Your task - Convert the lines of the listing from the one containing "Image resolution: width=794" through the one containing "tap(35, 88)", inclusive, into a numbered list, leaving out any blank lines.
___ Recorded data
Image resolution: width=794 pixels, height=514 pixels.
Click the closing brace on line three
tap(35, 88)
______
___ Recorded data
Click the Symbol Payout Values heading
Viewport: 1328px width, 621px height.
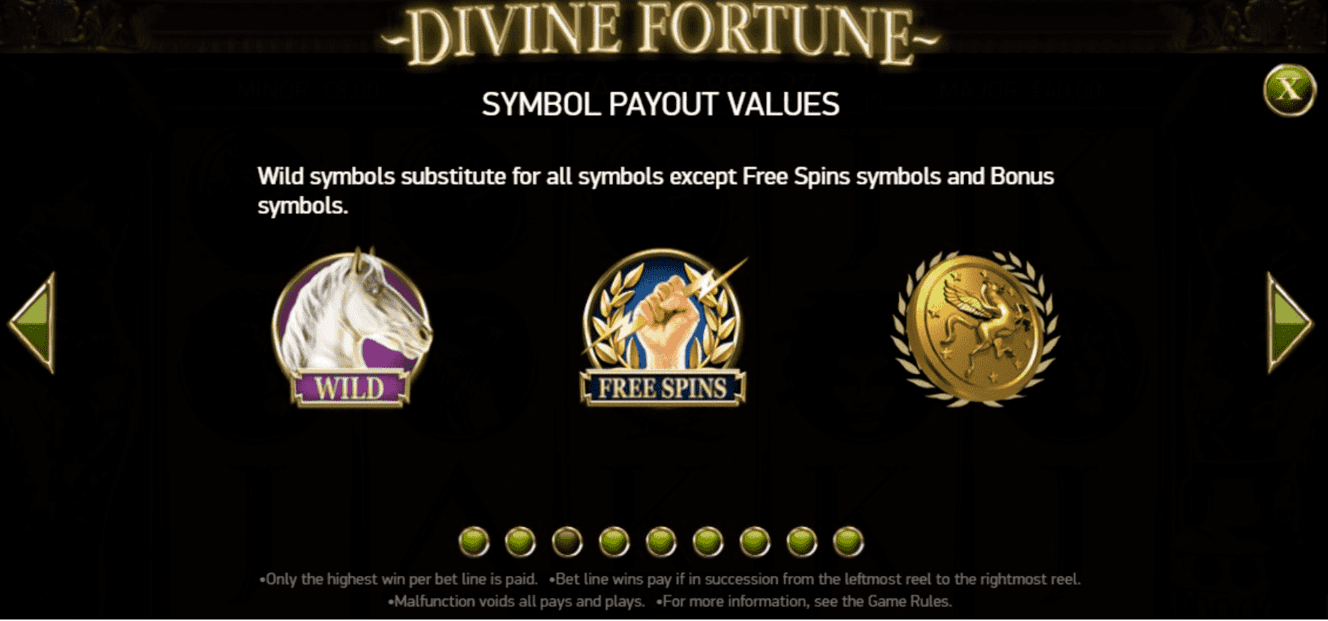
______
___ Recorded data
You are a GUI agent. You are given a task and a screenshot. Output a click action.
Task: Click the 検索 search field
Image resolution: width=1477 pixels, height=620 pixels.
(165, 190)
______
Task solution -
1. Image resolution: width=794 pixels, height=514 pixels.
2. Click the closing brace on line three
3. tap(35, 88)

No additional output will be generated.